S'agissant des préjudices, elle fait enfin valoir qu'ils ne sont pas démontrés.
Par dernières conclusions du 8 septembre 2025, Mme [N], intimée et formant appel incident, demande à la cour, au visa de l'article 524 du code de procédure civile, des articles 1104, 1792 et 1792-1 du code civil, des articles L. 241-1 et L. 243-3 du code des assurances, des articles « L. 223-251 et suivants », L. 223-22 et suivants du code de commerce et des articles 1242-2 et suivants du code civil, de :
- confirmer le jugement en ce qu'il a condamné Mme [F] :
# « à payer Mme [N] au titre de son préjudice matériel en réparation des malfaçons et désordres imputables aux travaux réalisés par la société Ieg » ;
# à payer à Mme [N] au titre de son préjudice immatériel la somme de 3.480 euros suivant les malfaçons et désordres imputables aux travaux réalisés par la société Ieg ;
# à communiquer l'adresse de son domicile à Mme [N] sous astreinte de 150 euros par jour de retard dans les 8 jours suivant la date de la décision à venir, soit au plus tard le 25 juin 2024 ;
# à payer à Mme [N] la somme de 3.000 euros au titre de l'article 700 du code de procédure civile, ainsi qu'aux dépens en ce compris les frais d'expertise judiciaire ;
- réformer le jugement en ce qu'il a :
# limité le préjudice matériel subi par Mme [N] au montant de 86.466,69 euros ;
# débouté Mme [N] de sa demande de condamnation au titre du préjudice moral subi ;
en conséquence,
- condamner Mme [F] à payer à Mme [N] les sommes de :
# 95.692,05 euros au titre de son préjudice matériel en réparation des malfaçons et désordres imputables aux travaux réalisés par la société Ieg ;
# 3.480 euros au titre de son préjudice de jouissance ;
# 7.000 euros au titre du préjudice moral subi ;
- rejeter les demande de Mme [F] tendant au rejet des demandes de Mme [N] ;
- condamner Mme [F] à payer la somme de 10.000 euros à Mme [N] au titre de l'article 700 du code de procédure civile ainsi qu'aux entiers dépens, en ce compris les frais d'expertise judiciaire.

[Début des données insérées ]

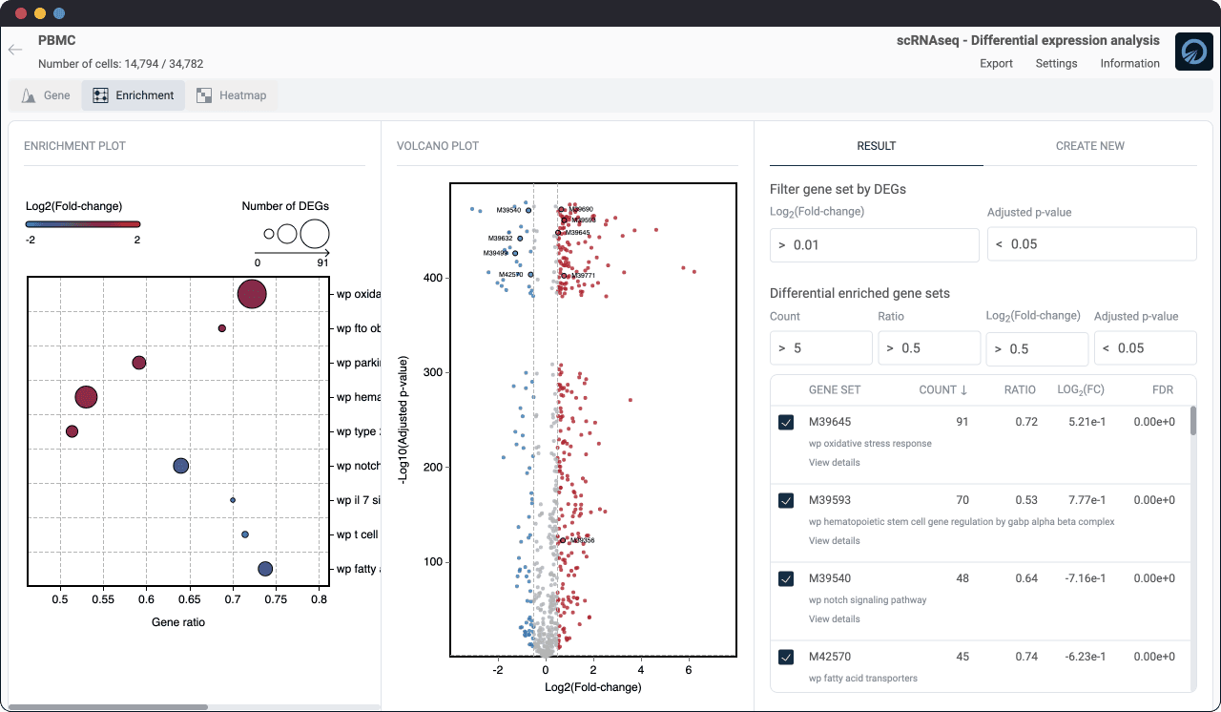Click the Gene tab histogram icon
Viewport: 1221px width, 712px height.
click(30, 95)

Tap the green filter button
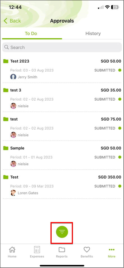point(62,232)

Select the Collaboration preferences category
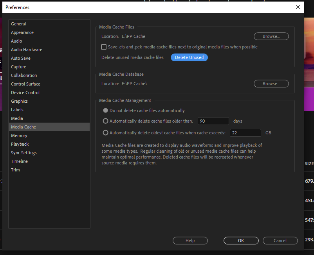pyautogui.click(x=24, y=75)
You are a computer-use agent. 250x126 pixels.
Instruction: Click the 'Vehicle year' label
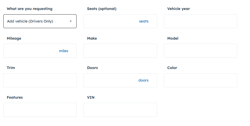pyautogui.click(x=179, y=9)
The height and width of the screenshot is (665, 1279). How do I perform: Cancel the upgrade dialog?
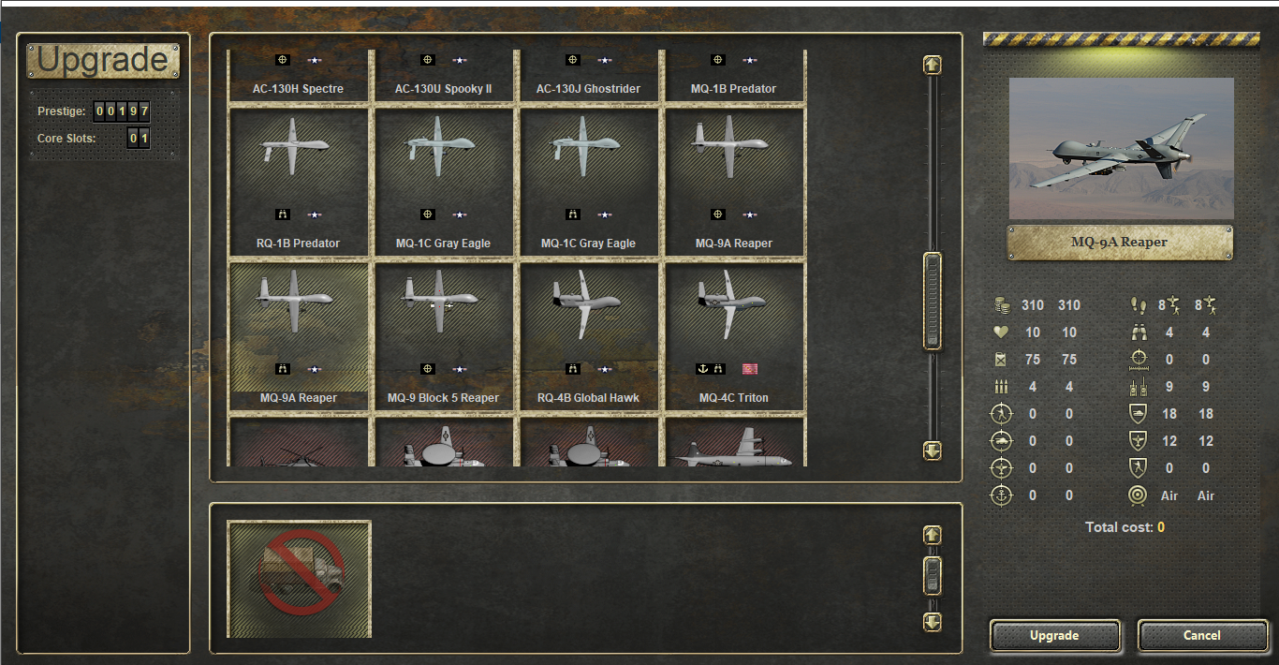click(1202, 635)
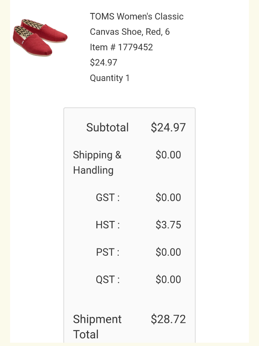Viewport: 259px width, 346px height.
Task: Click the GST label
Action: [108, 197]
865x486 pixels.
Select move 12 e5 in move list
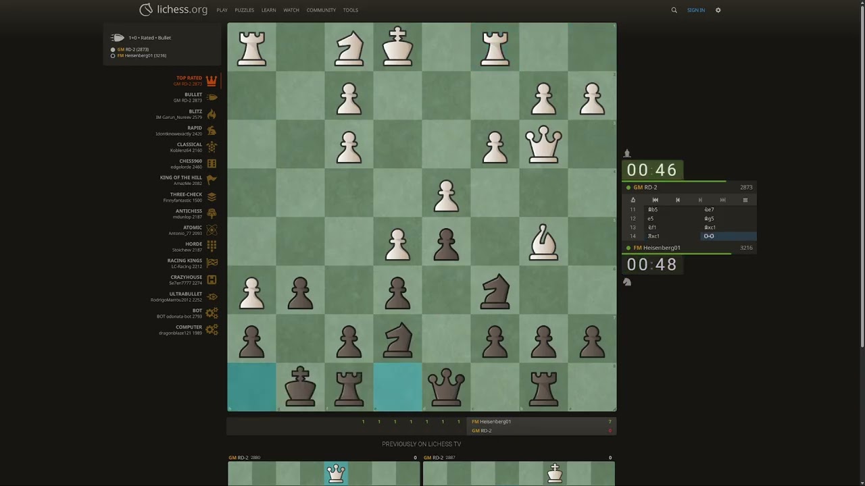tap(651, 219)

Au soutien de l'irrecevabilité de l'appel formé par Mme [F], elle soulève le caractère indivisible du jugement auquel ont été parties, outre elle-même et Mme [N], les sociétés Ieg et La Surprise, leurs mandataires judiciaires, MM. [A] ainsi que M. [I]. Lequel a été condamné à relever et garantir l'appelante.
Elle fait valoir que les conclusions d'appelante notifiées le 30 juillet 2025 sont irrecevables pour ne pas avoir été produites dans le délai de 3 mois (article 910 du code de procédure civile) au sein duquel Mme [F] aurait dû répliquer à l'appel incident qu'elle a elle-même formée à l'occasion de ses conclusions d'intimée du 27 septembre 2024. Elle estime qu'en revanche, ses propres écritures devant le premier juge étaient parfaitement recevables pour comporter l'exposé détaillé des moyens en droit venus au soutien de ses demandes.

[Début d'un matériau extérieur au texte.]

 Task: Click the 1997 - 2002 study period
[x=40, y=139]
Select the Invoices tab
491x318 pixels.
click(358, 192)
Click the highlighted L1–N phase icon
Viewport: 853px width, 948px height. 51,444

S'agissant des désordres affectant les ouvrages objet du marché de travaux conclu avec la société Ieg, elle met en exergue leur caractère décennal relevé dans son rapport par l'expert judiciaire qui en a chiffré le coût à la somme de 95.692,05 euros, outre 3.480 euros au titre de la privation de jouissance. Elle expose que la reprise complète des ouvrages de toiture préconisée par l'expert, laquelle exige le remplacement des plaques de fibrociment par des tuiles canal, renvoie à des travaux réparatoires dont le coût doit être en totalité supporté par Mme [F] en vertu du principe de réparation intégrale du dommage.

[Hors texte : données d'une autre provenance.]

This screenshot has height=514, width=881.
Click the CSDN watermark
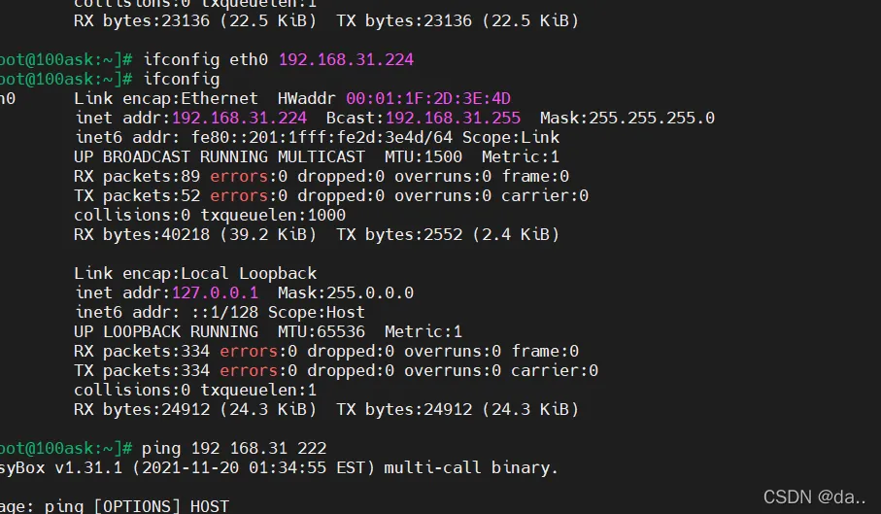pos(814,497)
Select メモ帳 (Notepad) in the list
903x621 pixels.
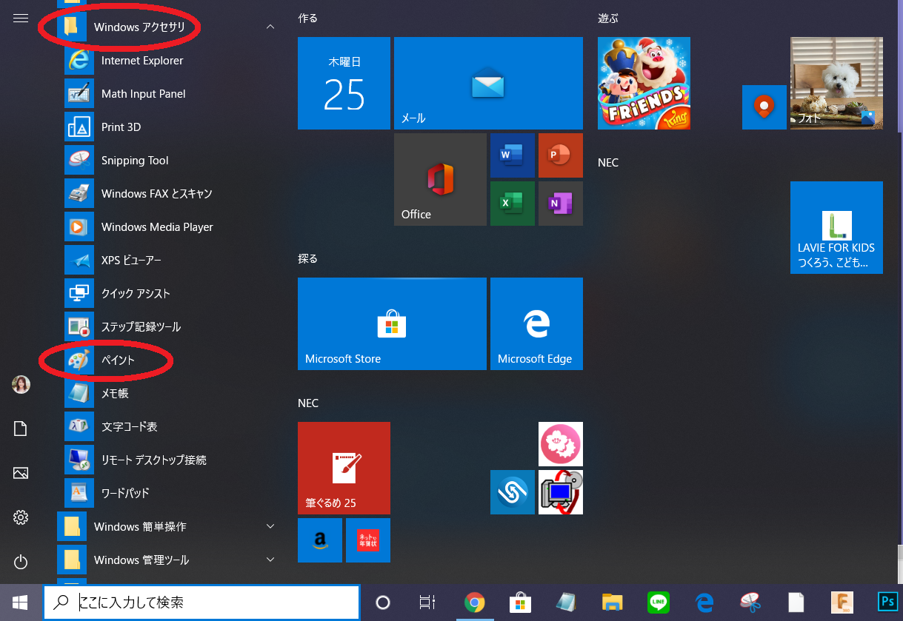click(x=115, y=394)
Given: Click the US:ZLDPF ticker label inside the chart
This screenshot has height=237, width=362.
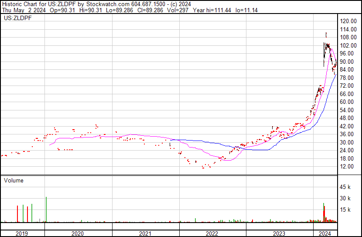Looking at the screenshot, I should [16, 19].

Au soutien de la responsabilité personnelle de Mme [F], elle fait valoir qu'il est de jurisprudence constante que le défaut de souscription de l'assurance obligatoire de responsabilité civile décennale, lequel est constitutif d'une faute pénale (art. L. 243-3 du code des assurances), caractérise nécessairement une faute détachable des fonctions de dirigeant. Elle invoque par ailleurs le fait que ce défaut d'assurance (pour des travaux de couverture) concerne aussi bien le chantier réalisé en août et septembre 2016 que les travaux de reprise menés entre l'été 2020 et décembre 2021. Elle estime que les procédures de liquidation judiciaire des sociétés Ieg et La Surprise la privent de tout recours utile en indemnisation contre ces dernières. Elle ajoute que l'absence d'assurance dommages-ouvrage souscrite par le maître de l'ouvrage ne fait pas obstacle à la responsabilité de l'entrepreneur tandis que le marché de travaux conclu avec la société Ieg l'a été par Mme [N] et non par la société Euristyle. Le mode de paiement utilisé pour en régler une partie du prix ne remettant pas en cause le fait que ladite société soit demeurée étrangère à ce marché de travaux.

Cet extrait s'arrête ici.